DATASET
•••••

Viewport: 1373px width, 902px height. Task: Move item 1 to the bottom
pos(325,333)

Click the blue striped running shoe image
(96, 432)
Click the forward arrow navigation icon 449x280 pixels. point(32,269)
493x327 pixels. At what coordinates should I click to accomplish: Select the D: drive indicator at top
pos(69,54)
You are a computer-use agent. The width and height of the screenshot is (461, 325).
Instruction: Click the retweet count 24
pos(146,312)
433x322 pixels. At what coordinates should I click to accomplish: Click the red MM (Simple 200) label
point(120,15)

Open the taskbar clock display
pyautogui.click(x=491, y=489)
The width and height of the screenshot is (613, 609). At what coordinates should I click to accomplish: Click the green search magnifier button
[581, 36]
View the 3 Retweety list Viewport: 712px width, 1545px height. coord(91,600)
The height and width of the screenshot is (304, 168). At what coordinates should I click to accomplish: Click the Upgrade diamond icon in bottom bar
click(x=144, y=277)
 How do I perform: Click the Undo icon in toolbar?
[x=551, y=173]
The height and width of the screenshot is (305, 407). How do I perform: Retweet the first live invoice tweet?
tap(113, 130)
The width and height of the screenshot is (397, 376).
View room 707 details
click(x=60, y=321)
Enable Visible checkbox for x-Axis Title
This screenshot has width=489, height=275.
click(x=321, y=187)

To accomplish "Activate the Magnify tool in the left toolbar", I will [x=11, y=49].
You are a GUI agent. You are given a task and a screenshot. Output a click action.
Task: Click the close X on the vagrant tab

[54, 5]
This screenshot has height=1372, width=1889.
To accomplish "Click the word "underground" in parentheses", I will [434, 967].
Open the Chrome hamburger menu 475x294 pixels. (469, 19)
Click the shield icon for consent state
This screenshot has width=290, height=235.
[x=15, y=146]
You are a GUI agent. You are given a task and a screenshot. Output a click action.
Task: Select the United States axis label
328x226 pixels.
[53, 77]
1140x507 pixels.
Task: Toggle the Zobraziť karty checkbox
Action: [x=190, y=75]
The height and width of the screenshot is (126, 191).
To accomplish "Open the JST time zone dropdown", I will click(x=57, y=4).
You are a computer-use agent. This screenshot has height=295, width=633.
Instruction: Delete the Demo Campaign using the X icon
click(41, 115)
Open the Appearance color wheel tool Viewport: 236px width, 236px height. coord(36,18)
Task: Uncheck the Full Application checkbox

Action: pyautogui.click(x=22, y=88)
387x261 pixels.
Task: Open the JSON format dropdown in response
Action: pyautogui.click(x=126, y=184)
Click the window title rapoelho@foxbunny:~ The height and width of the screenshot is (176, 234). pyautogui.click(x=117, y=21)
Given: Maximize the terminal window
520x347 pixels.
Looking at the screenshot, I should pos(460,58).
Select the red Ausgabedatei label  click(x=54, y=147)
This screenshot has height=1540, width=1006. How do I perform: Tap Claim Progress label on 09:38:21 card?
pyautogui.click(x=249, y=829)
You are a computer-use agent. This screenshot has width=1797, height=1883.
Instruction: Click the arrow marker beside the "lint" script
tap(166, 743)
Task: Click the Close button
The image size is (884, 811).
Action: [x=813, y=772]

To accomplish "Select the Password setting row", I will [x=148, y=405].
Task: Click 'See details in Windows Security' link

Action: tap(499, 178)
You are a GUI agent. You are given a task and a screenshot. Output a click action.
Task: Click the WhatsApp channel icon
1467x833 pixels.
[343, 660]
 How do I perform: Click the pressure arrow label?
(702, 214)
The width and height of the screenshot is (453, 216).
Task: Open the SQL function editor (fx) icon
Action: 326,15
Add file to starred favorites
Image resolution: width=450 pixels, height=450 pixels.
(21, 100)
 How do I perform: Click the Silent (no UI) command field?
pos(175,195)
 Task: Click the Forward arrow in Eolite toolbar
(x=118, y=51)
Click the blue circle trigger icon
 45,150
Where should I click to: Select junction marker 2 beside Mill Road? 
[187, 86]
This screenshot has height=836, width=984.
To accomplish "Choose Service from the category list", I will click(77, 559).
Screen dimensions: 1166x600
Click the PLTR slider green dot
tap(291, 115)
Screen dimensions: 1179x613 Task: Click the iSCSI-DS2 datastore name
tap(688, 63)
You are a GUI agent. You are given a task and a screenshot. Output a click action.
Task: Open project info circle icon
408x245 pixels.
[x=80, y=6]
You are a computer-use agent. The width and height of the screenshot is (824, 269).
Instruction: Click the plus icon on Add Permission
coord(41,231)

•••••

ASSIGNMENT
What lines of the listing contain the word "computer"? Copy them all.

RESULT FOR THIS TASK
You are a computer-use agent. The width and height of the screenshot is (461, 325).
You are a computer-use agent. This screenshot has height=295, width=633.
You are a computer-use agent. This screenshot has width=1797, height=1883.
You are a computer-use agent. The width and height of the screenshot is (824, 269).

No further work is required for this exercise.